BRIEF ON IRAN
Vol. II, No. 18
Monday, November 2, 1998
Representative Office of
The National Council of Resistance of Iran
Washington, DC

The Enemy of My Enemy, The Washington Times, October 29

[Excerpts from an article by Harry G. Summers Jr., a distinguished fellow of the Army War College]

… Meanwhile a secular Iranian resistance movement, the People's Mujahideen, had been building in the Iran-Iraq border areas. Led by a woman, President-elect Maryam Rajavi, the National Council of Resistance of Iran (NCR) presented a modernist democratic alternative to the totalitarian medieval theocracy of the ayatollahs, especially their repressive policies toward women. With 40,000 soldiers armed with tanks, and artillery, cross-border raids, radio and television broadcasts in Iran, its encouragement of internal dissent and work abroad to call into question the legitimacy of the ayatollahs' regime, the NCR is a genuine threat to the Tehran government.

Most recent was the NCR's September 1998 organization of a 10,000- strong demonstration at the United Nations headquarters in New York to protest the appearance of the Iranian president, the Ayatollah Mohammed Khatami. "The theme of the massive protest," said the Associated Press, "was that Khatami, who was widely described as a moderate when he came to power 13 months ago, has proved as uncompromising and brutal towards the mullahs who ran Iran for the previous 18 years.

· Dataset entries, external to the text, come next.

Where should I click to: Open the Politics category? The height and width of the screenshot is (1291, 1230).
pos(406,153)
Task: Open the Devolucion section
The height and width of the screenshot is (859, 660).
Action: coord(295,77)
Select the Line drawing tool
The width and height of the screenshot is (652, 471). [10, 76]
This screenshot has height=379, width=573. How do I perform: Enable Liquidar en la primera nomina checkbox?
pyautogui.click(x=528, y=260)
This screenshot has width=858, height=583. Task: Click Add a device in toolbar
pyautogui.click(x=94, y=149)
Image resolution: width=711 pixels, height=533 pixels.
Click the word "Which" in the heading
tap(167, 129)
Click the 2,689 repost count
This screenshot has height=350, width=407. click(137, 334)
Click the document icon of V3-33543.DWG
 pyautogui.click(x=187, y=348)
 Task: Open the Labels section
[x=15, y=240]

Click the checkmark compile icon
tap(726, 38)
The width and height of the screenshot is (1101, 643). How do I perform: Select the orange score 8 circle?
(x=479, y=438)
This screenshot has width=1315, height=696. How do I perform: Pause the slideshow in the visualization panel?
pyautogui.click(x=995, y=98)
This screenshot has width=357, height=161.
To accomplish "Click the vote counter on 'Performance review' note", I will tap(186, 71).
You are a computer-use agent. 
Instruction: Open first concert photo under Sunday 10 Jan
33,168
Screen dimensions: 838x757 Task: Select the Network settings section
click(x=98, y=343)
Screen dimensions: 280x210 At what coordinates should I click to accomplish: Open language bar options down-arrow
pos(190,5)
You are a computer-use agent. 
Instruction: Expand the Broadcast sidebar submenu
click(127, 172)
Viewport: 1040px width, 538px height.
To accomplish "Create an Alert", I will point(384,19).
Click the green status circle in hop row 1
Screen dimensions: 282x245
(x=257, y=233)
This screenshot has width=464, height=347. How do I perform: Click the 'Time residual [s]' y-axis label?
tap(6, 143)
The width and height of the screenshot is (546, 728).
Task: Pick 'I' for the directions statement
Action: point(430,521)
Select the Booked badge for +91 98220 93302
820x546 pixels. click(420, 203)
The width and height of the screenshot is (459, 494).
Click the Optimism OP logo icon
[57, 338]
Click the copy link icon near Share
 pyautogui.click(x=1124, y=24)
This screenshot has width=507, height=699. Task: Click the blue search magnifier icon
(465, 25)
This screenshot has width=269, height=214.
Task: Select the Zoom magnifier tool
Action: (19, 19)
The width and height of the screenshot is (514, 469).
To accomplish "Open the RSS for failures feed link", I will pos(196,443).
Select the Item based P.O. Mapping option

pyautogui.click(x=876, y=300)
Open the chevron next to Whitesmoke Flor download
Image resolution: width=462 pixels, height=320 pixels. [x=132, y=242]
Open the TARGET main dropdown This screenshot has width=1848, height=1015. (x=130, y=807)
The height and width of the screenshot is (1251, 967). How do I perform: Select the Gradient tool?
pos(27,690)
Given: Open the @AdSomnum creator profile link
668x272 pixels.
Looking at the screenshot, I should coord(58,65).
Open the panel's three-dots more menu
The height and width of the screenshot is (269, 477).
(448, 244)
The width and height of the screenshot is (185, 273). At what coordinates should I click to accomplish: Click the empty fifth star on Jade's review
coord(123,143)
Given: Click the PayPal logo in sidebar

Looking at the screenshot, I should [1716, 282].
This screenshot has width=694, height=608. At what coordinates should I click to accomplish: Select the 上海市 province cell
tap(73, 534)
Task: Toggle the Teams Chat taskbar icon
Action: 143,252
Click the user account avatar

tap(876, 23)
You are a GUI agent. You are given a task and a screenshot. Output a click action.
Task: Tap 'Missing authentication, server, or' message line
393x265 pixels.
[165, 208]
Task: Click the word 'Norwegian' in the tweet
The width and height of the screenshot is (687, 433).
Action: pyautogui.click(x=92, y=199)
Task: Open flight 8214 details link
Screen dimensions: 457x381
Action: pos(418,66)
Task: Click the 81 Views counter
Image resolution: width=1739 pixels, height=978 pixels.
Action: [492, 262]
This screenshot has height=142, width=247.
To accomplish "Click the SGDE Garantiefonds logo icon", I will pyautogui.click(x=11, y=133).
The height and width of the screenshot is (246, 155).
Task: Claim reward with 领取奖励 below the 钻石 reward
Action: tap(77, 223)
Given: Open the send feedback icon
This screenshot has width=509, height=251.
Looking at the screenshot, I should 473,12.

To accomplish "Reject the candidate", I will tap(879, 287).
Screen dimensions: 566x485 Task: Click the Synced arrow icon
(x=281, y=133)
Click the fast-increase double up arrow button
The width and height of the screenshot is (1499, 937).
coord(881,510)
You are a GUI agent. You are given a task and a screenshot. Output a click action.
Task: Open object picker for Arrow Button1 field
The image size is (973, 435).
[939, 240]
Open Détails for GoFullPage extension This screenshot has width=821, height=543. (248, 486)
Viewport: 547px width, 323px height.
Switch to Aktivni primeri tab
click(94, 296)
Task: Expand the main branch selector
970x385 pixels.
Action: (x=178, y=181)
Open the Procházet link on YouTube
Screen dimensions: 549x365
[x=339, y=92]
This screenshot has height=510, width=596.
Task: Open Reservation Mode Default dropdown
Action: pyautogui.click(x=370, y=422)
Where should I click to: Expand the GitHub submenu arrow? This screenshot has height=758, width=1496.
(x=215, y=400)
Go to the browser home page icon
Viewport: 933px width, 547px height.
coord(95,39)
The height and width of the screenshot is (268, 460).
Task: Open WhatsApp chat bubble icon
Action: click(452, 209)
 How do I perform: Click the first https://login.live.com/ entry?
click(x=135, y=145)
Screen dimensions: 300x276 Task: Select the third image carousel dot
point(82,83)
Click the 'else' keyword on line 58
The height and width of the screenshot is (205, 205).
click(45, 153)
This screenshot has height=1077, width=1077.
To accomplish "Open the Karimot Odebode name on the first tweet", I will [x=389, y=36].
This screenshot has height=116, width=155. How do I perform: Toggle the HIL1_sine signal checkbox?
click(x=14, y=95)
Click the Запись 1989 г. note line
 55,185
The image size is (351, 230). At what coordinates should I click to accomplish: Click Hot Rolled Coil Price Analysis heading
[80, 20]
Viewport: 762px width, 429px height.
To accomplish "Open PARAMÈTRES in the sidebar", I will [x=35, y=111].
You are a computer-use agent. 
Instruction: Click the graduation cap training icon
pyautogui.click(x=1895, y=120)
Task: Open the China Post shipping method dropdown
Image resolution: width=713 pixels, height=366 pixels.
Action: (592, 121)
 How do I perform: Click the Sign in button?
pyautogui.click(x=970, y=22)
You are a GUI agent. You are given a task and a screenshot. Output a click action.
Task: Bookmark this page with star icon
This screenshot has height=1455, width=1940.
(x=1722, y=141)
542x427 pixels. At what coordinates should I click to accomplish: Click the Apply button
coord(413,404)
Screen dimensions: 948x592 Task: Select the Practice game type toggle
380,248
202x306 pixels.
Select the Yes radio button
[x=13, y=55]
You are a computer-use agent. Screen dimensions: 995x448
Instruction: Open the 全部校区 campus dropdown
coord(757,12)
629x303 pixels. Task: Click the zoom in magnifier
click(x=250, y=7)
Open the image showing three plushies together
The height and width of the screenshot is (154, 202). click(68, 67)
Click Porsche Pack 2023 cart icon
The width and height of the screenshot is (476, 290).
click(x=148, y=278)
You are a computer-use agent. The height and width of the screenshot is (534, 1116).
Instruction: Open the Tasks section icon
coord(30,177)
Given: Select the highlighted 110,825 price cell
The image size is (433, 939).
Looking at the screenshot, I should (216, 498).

It is a threat the Tehran regime takes most seriously, as evidenced by the execution of Mujahideen supporters within Iran and the repeated assassinations of NCR representative's abroad. From the Iranian government's own testimony, there is no question for the United States the NCR and their People's Mujahideen qualify as "an enemy of my enemy." Yet instead of embracing them as an ally against a common foe, last year the State Department added the People's Mujahideen to its list of terrorists organizations. As the Oct. 9.1997 Los Angeles Times noted "One senior Clinton administration official said inclusion of the People's Mujahideen was intended as a goodwill gesture to Tehran and its newly elected moderate president."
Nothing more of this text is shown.